The GETL is a Java Maven project and requires JDK 11 and Maven 3.6.1 to build from source.
- Java (>=11)
- Maven (>=3.6.1)
Extra dependencies are required by examples:
- MySQL (>=5.7)
Before building the project, please configure the path of the data file and MySQL in the yaml file.
In the src/main/resources/config.yaml
file, we can configure MySQL configuration and PG\RDF data file paths for the project.
Next, change into the root directory of GETL, and use the Maven command to build the project.
mvn package
Now, we have generated the GETL-1.00.jar
file in the \target
directory.
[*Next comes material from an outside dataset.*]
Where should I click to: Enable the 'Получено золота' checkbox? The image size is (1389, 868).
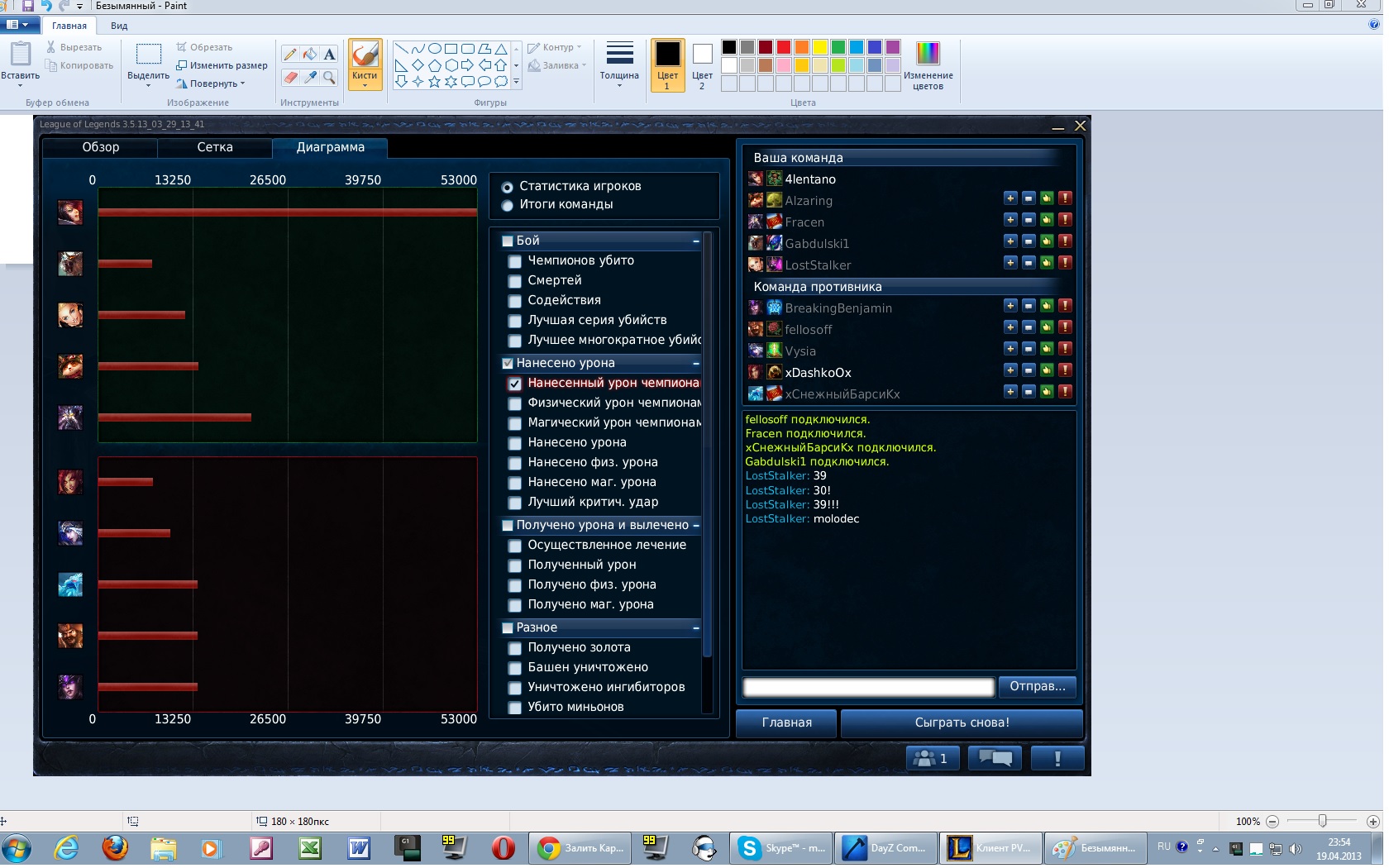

We can run the project with command:
java -jar GETL-1.00.jar -c q1
-c
command line argument control which example class will be run.
A part of runnable example classes are shown below:
Abbreviation | Full class name |
---|---|
q1 | com.getl.example.query.Q1 |
q2 | com.getl.example.query.Q2 |
... | ... |
q7 | com.getl.example.query.Q7 |
pg2ug | com.getl.example.converter.PG2UGTest |
rm2ug | com.getl.example.converter.RM2UGTest |
... | ... |
If we allocate too little memory, there may be problems. We can use the following command to ensure that the JVM has sufficient heap and stack space.
java -jar -Xms40960m -Xmx92160m -Xss64m GETL-1.00.jar -c q1
We can also customize a class to implement the ETL operations we want to accomplish. This operation is very simple. We just need to let our class extend the com.getl.example.Runnable
abstract class and implement the accept
method. Finally, register this runnable class in the com.getl.example.GetlExampleMain
class, and we can execute it like the class in the example
Due to the large size of the dataset files, we didn't upload them to this page. Below are the datasets used and their download paths.
Graph | Graph Model | Data Size | Download URL |
---|---|---|---|
MovieLens | relational model | 41,741,454 rows | https://grouplens.org/datasets/movielens/25m |
LDBC Social Network Benchmark graphs | property graph | 3,966,203 vertices and 23,031,794 edges | https://repository.surfsara.nl/datasets/cwi/snb |
Wikipedia | RDF | 22,791,171 triples | https://databus.dbpedia.org/dbpedia/mappings/mappingbased-objects/2022.12.01/mappingbased-objects_lang=en.ttl.bz2. |